As many of you know, on March 22 Juan Acosta published an article in The Tartan calling for campus leaders to seriously commit to diversity efforts. As a result, undergraduate and graduate students, supported by staff and administration, united as a Student Diversity Committee.
We recognize that it is everyone’s responsibility, including students’, to play a role in fostering a diverse campus community. As a result, we did our part by hosting two student-driven Diversity Forums on April 9 and April 10.
This letter seeks to elevate the voices of students who participated in the forums and calls on Carnegie Mellon’s leadership to share in these continued efforts.

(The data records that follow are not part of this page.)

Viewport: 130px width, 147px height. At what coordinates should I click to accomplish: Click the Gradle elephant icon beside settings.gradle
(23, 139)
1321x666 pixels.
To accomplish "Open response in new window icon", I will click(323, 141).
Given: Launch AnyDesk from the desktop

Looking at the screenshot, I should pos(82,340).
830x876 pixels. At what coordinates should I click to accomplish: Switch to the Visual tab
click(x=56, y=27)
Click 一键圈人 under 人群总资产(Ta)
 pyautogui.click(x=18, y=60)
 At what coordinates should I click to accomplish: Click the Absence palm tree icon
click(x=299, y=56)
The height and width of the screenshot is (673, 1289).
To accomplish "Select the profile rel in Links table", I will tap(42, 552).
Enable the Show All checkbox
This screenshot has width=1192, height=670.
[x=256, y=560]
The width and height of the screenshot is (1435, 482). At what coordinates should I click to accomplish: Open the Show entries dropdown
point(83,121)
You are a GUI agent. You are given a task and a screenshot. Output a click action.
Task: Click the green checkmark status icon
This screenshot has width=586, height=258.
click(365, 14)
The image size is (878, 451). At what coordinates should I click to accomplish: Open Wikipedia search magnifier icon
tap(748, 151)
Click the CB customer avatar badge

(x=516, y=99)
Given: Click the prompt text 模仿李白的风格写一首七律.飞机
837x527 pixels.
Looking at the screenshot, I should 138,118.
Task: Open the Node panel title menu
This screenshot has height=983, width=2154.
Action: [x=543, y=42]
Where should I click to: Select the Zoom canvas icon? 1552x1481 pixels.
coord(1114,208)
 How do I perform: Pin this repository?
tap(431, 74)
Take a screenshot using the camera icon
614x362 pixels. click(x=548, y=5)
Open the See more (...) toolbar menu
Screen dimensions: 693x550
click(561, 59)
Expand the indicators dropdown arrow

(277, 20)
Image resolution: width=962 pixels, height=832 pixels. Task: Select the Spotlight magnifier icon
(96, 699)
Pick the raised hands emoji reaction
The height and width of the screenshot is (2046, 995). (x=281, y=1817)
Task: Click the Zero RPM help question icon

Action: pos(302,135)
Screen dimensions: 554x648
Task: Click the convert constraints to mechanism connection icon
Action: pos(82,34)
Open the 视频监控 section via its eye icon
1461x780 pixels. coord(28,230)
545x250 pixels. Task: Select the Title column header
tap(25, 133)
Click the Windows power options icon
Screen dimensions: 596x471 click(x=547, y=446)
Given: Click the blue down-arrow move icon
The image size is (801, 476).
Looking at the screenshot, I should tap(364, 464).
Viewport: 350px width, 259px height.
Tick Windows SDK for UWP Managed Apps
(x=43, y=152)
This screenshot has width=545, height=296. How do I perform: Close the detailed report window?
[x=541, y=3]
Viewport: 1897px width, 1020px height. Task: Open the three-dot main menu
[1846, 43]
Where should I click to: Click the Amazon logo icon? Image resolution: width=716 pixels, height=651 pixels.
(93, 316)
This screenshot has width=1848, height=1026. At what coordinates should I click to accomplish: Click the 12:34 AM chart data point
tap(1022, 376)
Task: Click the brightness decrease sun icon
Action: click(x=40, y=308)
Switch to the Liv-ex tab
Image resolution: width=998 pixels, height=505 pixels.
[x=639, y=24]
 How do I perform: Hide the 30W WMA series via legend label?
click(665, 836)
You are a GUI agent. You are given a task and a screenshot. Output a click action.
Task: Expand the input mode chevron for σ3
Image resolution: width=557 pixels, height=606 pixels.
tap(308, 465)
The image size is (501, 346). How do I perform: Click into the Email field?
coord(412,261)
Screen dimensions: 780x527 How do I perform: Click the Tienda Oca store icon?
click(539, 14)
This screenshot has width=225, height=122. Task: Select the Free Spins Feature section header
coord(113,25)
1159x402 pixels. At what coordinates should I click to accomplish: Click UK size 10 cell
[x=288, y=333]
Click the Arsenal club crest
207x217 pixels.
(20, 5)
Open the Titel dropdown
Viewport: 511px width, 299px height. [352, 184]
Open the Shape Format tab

1) Recruiting a Diverse Student Body
Participants in the forums emphasized that expanding Carnegie Mellon’s socioeconomic diversity and representation of domestic minorities is key for developing tomorrow’s leaders. The recent changes to Carnegie Mellon’s underrepresented minority pipeline program (SAMS) has many students concerned that pipeline programs may be disappearing or getting less support.
We call on the university to commit more funding and resources to its pipeline programs at the undergraduate and graduate level. Specifically, we call on the university to focus on efforts such as locally recruiting underrepresented minorities, increasing the percentage of Pell Grant Recipients (in 2013-14 it was only 13 percent), and offering diversity-based fellowships to graduate students.
2) Students’ Learning Experience
Another primary concern at the forums was the representation of diverse faculty and the impact on students’ learning experience. As one participant noted: “It’s hard to see yourself in faculty or staff, but easy in CulinArt.” In addition to faculty representation, the nature of the university’s research and curriculum should address issues of diversity with rigor and open-ended inquiry.
We call on the university to prioritize diversity in hiring faculty and ongoing support for minority employees once they are hired. We call on faculty from across the university to include structured conversations about diversity in their classrooms. Additionally, we call on deans and department heads to direct funding toward research that addresses diversity-based issues.
3) Extracurricular Support
A third recurring theme in our discussions was the siloing of the student body on campus, often by race and culture. We recognize that if students do not engage with those who are different from them, then having a diverse population becomes meaningless.
This siloing of students is often reinforced by the structure of student organizations. We call on the university to provide more advising and funding support for campus-wide diversity programming, especially between student organizations.
We were inspired by the great turnout and the level of critical reflection offered by participants at both diversity forums. The Millennial generation, in particular, is critically attuned to issues of race, gender, class, culture, varying capabilities, and sexual identity. Students offer invaluable insight to Carnegie Mellon’s campus discussions about diversity, and we look forward to seeing this insight reflected in the university’s strategic plan and ultimate implementation.
Our heart is in the work and we hope yours is, too.